The Culver’s Awkward Davey Nelson Mid-Sentence Pause
In fashioning a position in the Fox Sports Wisconsin broadcast booth for him, and allowing him to fill in for the legendary Bob Uecker on the radio, it’s obvious that the Brewers organization loves Dave Nelson to no end. But it’s even more obvious that Nelly’s expertise lies in playing and coaching baseball, not analyzing it for fans to hear. Our promo proposal: With each seemingly endless helping of dead air Nelson treats fans to, Butter Burgers are half off the following day. And you thought George Webb’s burger promotion was a great deal. (It’s not.)

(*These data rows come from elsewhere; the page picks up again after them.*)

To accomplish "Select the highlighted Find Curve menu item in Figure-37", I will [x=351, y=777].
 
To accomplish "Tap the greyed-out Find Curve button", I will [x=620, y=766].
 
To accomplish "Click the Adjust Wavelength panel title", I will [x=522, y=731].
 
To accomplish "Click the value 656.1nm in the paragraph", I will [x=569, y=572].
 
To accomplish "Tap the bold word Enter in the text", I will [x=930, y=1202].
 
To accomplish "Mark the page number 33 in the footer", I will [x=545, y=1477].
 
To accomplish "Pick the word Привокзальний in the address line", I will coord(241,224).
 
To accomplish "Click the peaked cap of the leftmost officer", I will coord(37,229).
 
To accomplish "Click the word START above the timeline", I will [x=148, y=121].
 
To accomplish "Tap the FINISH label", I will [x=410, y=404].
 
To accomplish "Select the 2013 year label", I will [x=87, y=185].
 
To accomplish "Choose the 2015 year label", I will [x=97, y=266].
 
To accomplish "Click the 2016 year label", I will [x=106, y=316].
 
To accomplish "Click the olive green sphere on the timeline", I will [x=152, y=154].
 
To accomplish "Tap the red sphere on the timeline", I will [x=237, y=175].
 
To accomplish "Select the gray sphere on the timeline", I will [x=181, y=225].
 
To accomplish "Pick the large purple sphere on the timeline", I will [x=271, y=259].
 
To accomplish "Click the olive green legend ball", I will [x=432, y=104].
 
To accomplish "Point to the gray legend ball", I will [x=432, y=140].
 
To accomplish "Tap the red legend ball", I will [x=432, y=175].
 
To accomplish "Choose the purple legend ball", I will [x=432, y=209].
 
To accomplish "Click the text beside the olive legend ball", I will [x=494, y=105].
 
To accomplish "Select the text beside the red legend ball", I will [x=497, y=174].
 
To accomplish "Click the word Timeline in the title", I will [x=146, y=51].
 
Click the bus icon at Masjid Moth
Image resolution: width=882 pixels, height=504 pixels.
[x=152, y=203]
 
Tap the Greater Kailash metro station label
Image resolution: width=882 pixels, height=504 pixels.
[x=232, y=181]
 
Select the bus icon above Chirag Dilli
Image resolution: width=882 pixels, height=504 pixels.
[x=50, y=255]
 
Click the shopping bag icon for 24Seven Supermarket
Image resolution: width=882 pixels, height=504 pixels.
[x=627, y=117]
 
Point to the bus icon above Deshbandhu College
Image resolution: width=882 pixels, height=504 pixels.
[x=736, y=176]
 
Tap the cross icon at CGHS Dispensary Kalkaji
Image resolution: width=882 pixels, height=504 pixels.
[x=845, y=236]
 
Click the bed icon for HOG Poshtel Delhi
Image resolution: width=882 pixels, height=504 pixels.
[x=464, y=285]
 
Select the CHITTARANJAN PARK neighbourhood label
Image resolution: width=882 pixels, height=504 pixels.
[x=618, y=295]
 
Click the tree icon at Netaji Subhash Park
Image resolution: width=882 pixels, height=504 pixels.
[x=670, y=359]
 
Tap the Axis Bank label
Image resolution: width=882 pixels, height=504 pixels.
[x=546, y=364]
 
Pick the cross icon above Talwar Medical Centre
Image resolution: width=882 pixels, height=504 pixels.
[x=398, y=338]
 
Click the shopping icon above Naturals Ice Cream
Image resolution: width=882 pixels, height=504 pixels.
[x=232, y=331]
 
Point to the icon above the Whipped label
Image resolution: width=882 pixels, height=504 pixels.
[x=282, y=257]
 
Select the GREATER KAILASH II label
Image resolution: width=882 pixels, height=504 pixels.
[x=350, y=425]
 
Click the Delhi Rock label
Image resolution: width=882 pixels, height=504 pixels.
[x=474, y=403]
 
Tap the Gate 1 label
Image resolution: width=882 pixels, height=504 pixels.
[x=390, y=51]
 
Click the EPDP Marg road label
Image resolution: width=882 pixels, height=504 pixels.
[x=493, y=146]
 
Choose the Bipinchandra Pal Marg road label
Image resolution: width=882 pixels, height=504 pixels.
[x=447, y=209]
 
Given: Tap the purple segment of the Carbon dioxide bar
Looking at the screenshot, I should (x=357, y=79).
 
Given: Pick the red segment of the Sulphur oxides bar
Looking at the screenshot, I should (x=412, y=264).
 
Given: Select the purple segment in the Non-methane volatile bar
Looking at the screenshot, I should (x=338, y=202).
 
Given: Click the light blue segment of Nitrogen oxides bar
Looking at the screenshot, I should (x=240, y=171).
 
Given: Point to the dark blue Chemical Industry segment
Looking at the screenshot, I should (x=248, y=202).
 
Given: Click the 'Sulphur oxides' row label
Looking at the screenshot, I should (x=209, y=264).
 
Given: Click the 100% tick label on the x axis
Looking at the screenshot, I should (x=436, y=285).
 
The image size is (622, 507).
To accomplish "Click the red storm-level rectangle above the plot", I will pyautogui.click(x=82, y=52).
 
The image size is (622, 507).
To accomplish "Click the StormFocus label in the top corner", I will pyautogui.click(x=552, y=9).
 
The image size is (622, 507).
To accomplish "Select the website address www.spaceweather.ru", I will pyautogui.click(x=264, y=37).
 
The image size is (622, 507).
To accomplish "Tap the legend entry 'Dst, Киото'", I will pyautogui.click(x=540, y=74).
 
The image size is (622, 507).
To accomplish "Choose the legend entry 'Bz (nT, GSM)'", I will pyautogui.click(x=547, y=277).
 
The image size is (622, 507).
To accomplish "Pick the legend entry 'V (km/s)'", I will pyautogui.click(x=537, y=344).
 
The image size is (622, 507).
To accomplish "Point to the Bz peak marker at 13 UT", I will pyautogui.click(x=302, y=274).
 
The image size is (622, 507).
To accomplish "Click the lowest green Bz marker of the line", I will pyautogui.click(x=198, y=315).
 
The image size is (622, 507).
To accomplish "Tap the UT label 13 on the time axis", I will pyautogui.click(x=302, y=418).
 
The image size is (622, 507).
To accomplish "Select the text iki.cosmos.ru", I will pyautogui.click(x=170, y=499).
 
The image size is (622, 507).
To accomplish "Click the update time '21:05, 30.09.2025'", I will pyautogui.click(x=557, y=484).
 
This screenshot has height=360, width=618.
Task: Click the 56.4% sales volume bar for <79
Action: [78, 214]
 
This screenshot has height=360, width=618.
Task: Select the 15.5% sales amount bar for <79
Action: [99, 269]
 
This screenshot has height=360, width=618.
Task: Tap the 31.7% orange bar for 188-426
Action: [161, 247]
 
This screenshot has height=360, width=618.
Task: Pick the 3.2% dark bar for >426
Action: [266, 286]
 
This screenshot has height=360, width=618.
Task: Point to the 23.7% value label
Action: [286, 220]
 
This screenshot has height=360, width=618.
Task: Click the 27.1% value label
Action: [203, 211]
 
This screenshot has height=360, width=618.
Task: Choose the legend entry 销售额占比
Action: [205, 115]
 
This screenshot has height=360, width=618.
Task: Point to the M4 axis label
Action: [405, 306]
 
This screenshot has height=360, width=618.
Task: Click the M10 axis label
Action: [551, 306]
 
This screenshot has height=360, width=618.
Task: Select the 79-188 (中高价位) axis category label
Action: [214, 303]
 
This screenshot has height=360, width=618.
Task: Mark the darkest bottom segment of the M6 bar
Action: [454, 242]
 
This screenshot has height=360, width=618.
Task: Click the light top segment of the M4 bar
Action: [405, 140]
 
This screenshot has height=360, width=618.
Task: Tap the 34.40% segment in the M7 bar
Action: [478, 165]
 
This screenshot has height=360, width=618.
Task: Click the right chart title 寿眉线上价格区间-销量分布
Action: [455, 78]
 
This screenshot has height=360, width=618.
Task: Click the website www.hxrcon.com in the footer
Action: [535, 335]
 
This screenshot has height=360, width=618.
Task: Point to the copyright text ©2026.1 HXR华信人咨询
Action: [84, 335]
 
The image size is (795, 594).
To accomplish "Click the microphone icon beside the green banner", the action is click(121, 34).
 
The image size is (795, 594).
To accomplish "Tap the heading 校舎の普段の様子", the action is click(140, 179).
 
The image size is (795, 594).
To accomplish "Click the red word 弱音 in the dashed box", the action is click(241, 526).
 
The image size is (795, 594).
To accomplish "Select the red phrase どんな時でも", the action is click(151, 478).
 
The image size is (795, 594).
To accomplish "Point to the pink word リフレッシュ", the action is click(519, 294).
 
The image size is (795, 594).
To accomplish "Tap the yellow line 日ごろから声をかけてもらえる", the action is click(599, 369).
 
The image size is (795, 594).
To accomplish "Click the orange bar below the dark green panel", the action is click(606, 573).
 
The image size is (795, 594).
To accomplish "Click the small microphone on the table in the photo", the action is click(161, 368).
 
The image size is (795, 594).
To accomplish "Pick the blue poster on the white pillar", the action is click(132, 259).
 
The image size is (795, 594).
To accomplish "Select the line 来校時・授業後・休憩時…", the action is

American Heart Institute HBP
Brewers hitters are plunked by far and away more pitches than any other team in baseball. Brewers fans ingest far and away more bratwursts and drink more beer than any other fans in baseball. Coincidentally, the acronym “HBP” stands for both "hit by pitch" and "high blood pressure." What better reminder of the human body’s frailty than watching a prime athletic specimen like Rickie Weeks limp 90 feet? Suddenly that fourth chorizo doesn’t taste so good.
The Vagi-Gard Medicated Disposable Douche Starting The Wave
There’s always some shitfaced assclown in the stands who tries to start the wave that (we wish) would end all waves. More often than not, this takes place during the pivotal moments of a close game or, more often of late, when Milwaukee is trailing by eight runs and the impending defeat is just beginning to set in. In moments like these, doesn’t one medicated disposable douche deserve another?
The Digger’s Hotline Thing Being Driven Into The Ground
While Brian Anderson and Bill Schroeder are driving some dull point into the ground, Digger’s Hotline should let people know that its available when fans are ready to do the same in their yards. This promotion would be perfect for lengthy conversations about John Axford’s moustache, Alcides Escobar and Carlos Gomez acting like kids and that being refreshing to see, Trevor Hoffman’s status as a first ballot Hall of Famer, Anderson’s semi-pro baseball career, Rock’s (mostly shitty) pro baseball career, details of the city from which the Tavern Of The Game winner hails, and Ken Macha.
The 5-hour Energy Shot Ken Macha Post-Game Press Conference
Watching Macha cross his legs and yawn through all nine frames or bumble through his mandatory post-game talk brings to mind the human embodiment of “that 2:30 feeling.” Would anyone honestly be surprised if the skipper ended up being a rudimentary machine with a series of wires and pulleys operated by an old midget?